2. ‘Massules’, ‘subdistal appendage’, ‘distal appendage’, ‘pericentriolar satellite’—who is who on the centriole wall?

To give a definitive answer to the question what a subdistal appendage eventually is, it is necessary to make a short digression into the history of the centriole studies, and to define the terms such as ‘appendages’, ‘distal appendages’, ‘subdistal appendages’, ‘satellites’ and ‘pericentriolar satellites’.

The first volumetric model of the centriole, on which the outgrowth appeared on the surface of a centriolar cylinder, was published by Bessis & Breton-Gorius in 1958 [8] (figure 1). This was not a 3D reconstruction, but a drawing made by the authors on the basis of their own observations. The authors depicted a centriole which it contained two groups of nine appendages connected with centriole surface, which the authors called ‘massules’.

Figure 1.

Figure 1.

Bessis & Breton-Gorius [8] discovered that the surface of leucocyte centrioles was often covered with growths, consisting of a stem with a round cap, which these authors called ‘massules’.

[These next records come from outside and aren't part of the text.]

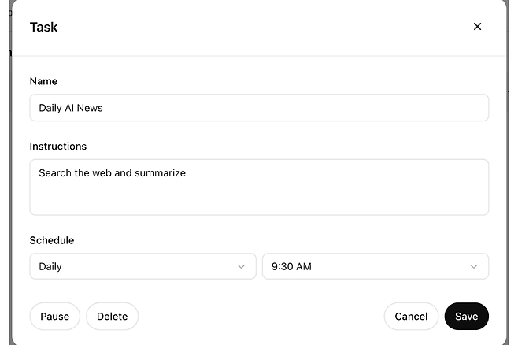Open the 9:30 AM time dropdown
The width and height of the screenshot is (518, 345).
point(375,266)
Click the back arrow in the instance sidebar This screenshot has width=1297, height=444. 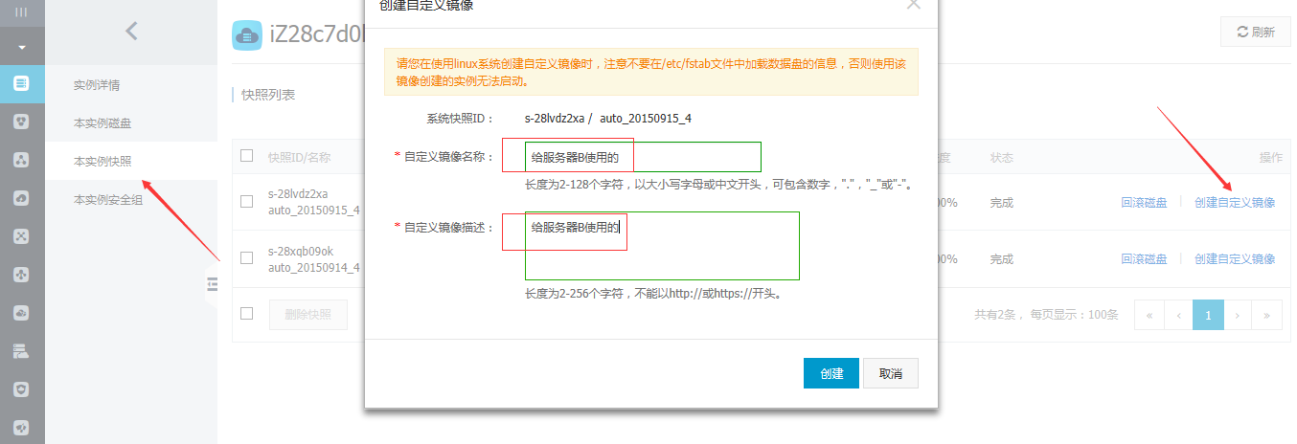131,32
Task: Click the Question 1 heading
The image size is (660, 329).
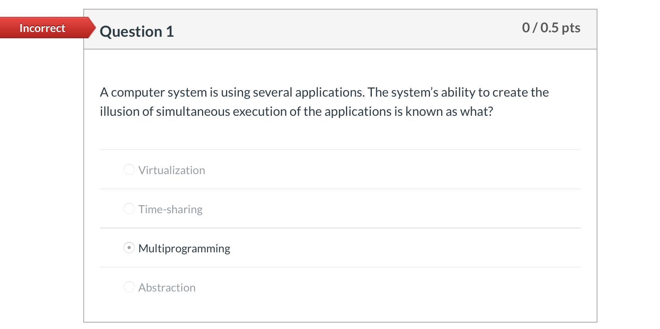Action: pos(137,32)
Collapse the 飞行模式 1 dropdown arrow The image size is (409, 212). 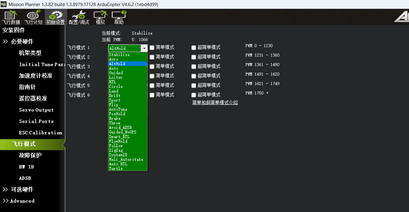pos(144,48)
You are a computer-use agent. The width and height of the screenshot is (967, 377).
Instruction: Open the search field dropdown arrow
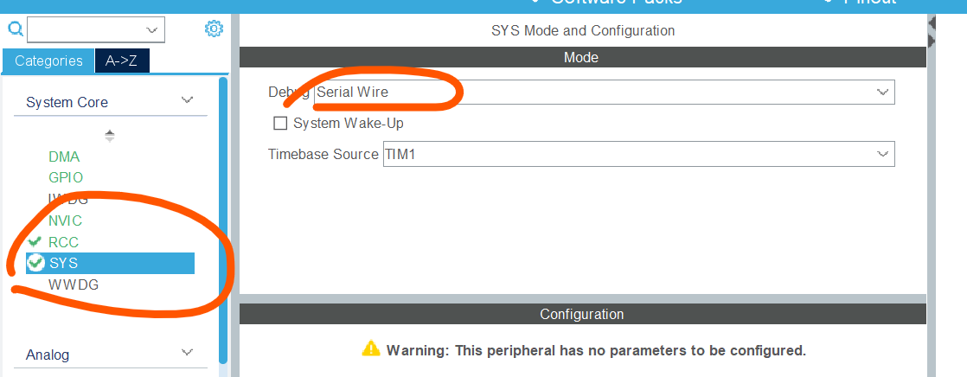click(x=154, y=29)
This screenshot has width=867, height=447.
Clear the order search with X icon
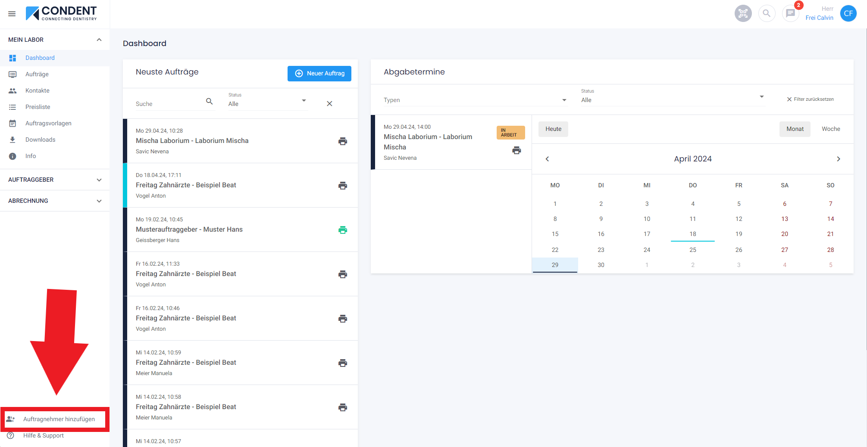(329, 104)
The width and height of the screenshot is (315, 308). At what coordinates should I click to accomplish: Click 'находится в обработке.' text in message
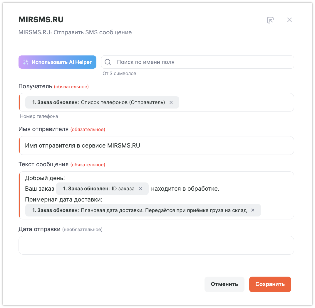pos(185,189)
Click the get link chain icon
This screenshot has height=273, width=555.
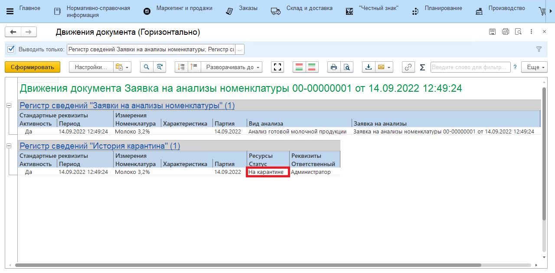[408, 67]
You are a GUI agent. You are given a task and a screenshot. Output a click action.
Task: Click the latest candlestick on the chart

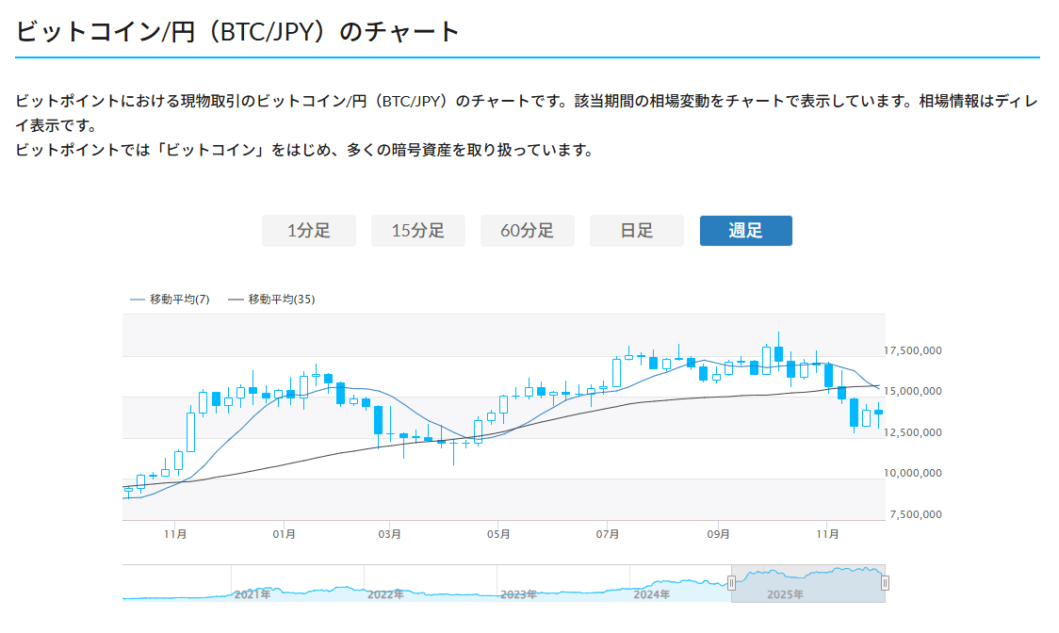point(876,410)
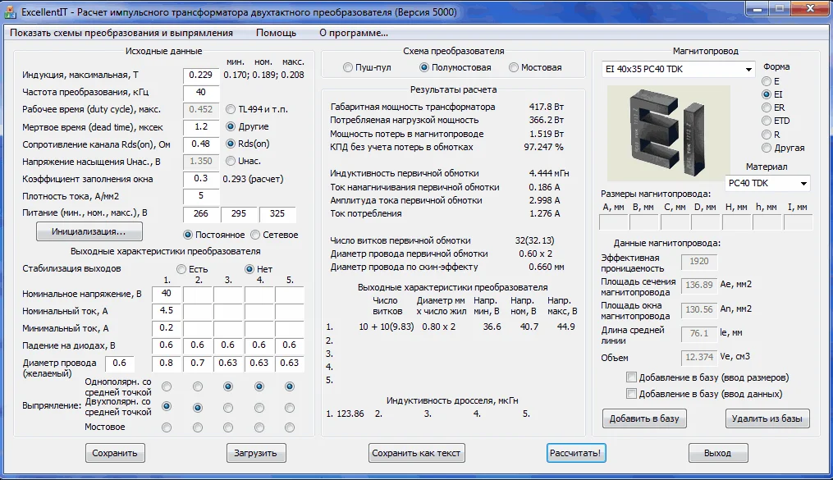Select the Пуш-пул converter scheme
Viewport: 833px width, 480px height.
coord(349,67)
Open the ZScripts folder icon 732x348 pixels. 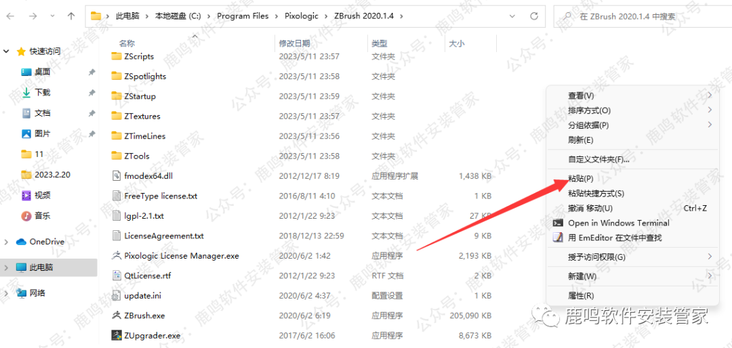(x=117, y=57)
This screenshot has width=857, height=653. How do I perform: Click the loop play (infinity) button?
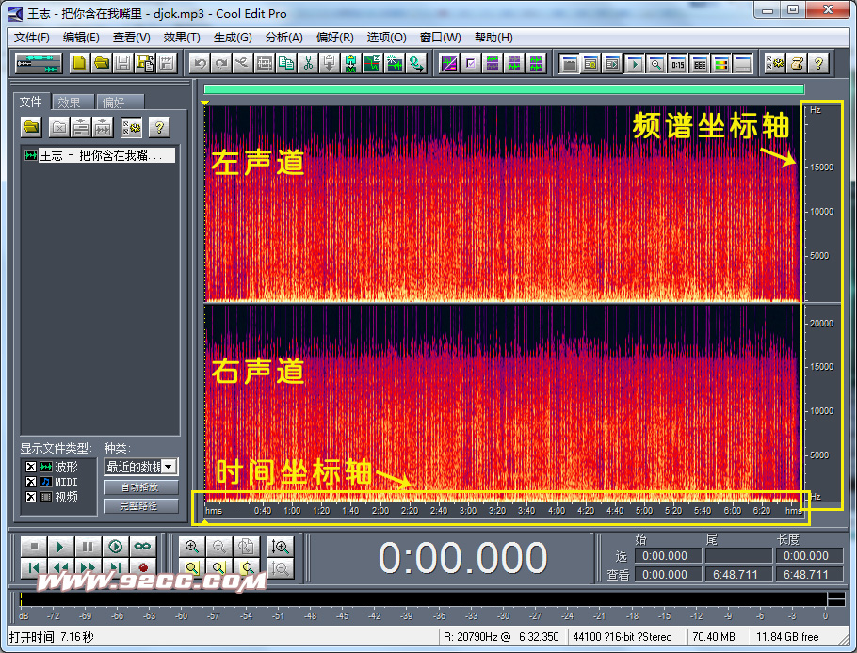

In this figure, both groups of appendages are equidistant from the ends of the centriolar cylinder (it was not yet known that centrioles have proximal-distal polarity). Later, one of these groups, which is located at the distal end of the centriole, was renamed distal appendages, or appendages (figure 2). There are also other terms in literature that were used to refer to similar structures on basal bodies. For example, the distal appendages were called satellites by Szöllösi [10], alar sheets by Anderson [11] and transitional fibres by O'Hara [12]. However, in this paper we will mainly talk about the structures associated with centrioles of the centrosome, but not basal bodies.

Figure 2.

Figure 2.

Two consecutive ultrathin sections through the distal part of mother centriole in the cell of porcine kidney embryo cell line. (a) Distal appendages (DA) are always present in an amount of 9—one for each triplet (doublet) of MT of the mother centriole. (b) Heads of the distal appendages (hDA) are located more distally in comparison with points of attachment of the distal appendages to the surface of the centriolar cylinder and therefore are detected on the next ultrathin section. In the view from the proximal end of the centriole, the MT triplets are twisted counterclockwise, distal appendages are twisted in the opposite direction (clockwise). Scale bar, 100 nm. From [9].

The second group of outgrowths on the surface of the centriole, which are located closer to the central part of the centriolar cylinder, were originally named pericentriolar satellites [13], satellites [14], radial arms [15] and, finally, subdistal appendages [16]. The term subdistal appendages [16,17] seems to us less successful, since by the time of its appearance it was already known that subdistal appendages can be located along the entire length of the centriolar cylinders [18]. However, since at present this term is the most common, we will use it in our review.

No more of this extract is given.